The investigation of unilateral pleural effusions: a quality improvement project
Aims
To streamline the investigation and referral process of new unilateral pleural effusions by setting up a dedicated pleural clinic, based on British Thoracic Society 2010 guidelines.
Methods
It was noticed that there were delays in investigating patients with new unilateral pleural effusions and associated multiple hospital visits. To investigate this, a retrospective audit of patients undergoing a diagnostic aspiration for a new unilateral pleural effusion between June and December 2016 was conducted (n=45). Time (in days) from radiological evidence of a new unilateral pleural effusion to diagnostic pleural aspiration, computed tomography (CT) of thorax and respiratory physician review was tabulated.
The results were used to set up a pleural clinic in February 2017, where patients with a new pleural effusion would undergo the relevant investigations and review in a single visit. A single online referral form, direct to the pleural clinic, was created, with referrals vetted by the pleural clinic consultant.

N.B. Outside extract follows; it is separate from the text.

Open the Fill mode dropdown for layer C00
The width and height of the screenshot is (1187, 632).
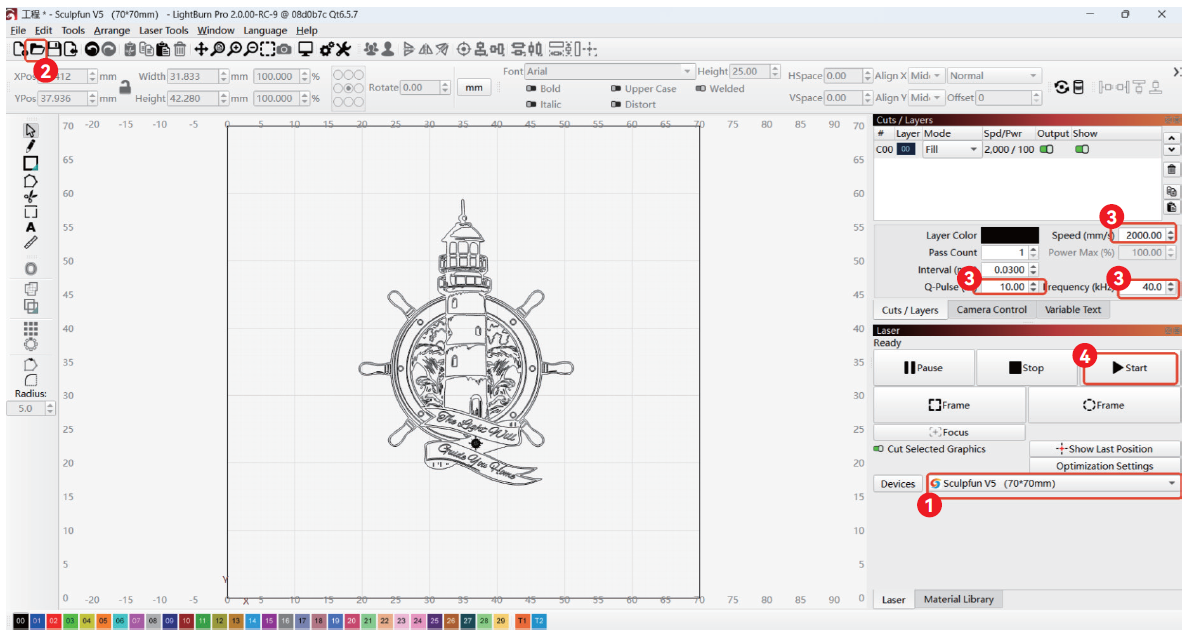pos(951,150)
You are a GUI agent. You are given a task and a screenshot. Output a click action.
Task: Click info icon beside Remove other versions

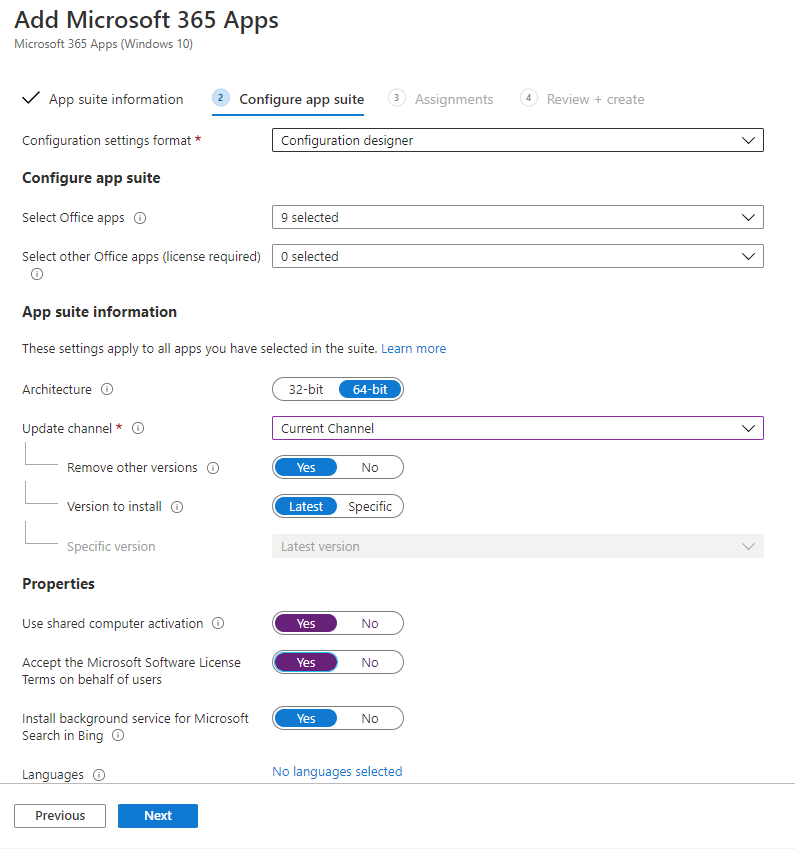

We aimed for patients referred with a new unilateral pleural effusion to be seen by a respiratory physician, undergo an ultrasound-guided pleural aspiration and a CT thorax (if appropriate) within 2 weeks. They should undergo these investigations in the least amount of hospital visits possible (ideally a single visit).
The subsequent data was collected from the pleural clinic and compared with the initial data set (n=33) to assess its impact on patient investigation.
Results
Average times reduced from:
19 days to 7 days for pleural aspiration
20 days to 9 days for CT thorax
20 days to 6 days for respiratory physician review.
The percentage of patients meeting the 2-week wait criteria is illustrated in Table 1.
Prior to the start of the pleural clinic, only 19% of patients completed their investigations in under two hospital visits. The pleural clinic increased this to 87% with half these requiring only a single visit.
Conclusion
The initial project data demonstrated weaknesses in the referral pathway, with delays in investigation and review. This is particularly important in the context of a potential underlying malignancy causing the pleural effusion.
The creation of the pleural clinic has significantly improved the time taken to investigate new unilateral pleural effusions. It has reduced the number of hospital visits required, in a patient group that is often elderly and limited by shortness of breath and will likely have improved patient experience. This project demonstrates a model that could be applied to other hospitals to improve their investigation of pleural effusions.
Conflict of interest statement
The authors certify that they have no affiliations with or involvement in any organisation or entity with any financial interest or non-financial interest in the subject matter or materials discussed in this manuscript.